■ **Work instructions**
Retype each record exactly.

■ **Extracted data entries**
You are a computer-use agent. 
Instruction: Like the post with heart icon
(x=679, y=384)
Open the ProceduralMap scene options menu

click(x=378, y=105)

■ **Expected answer**
You are a computer-use agent. 
Instruction: Like the post with heart icon
(x=679, y=384)
Open the ProceduralMap scene options menu

click(x=378, y=105)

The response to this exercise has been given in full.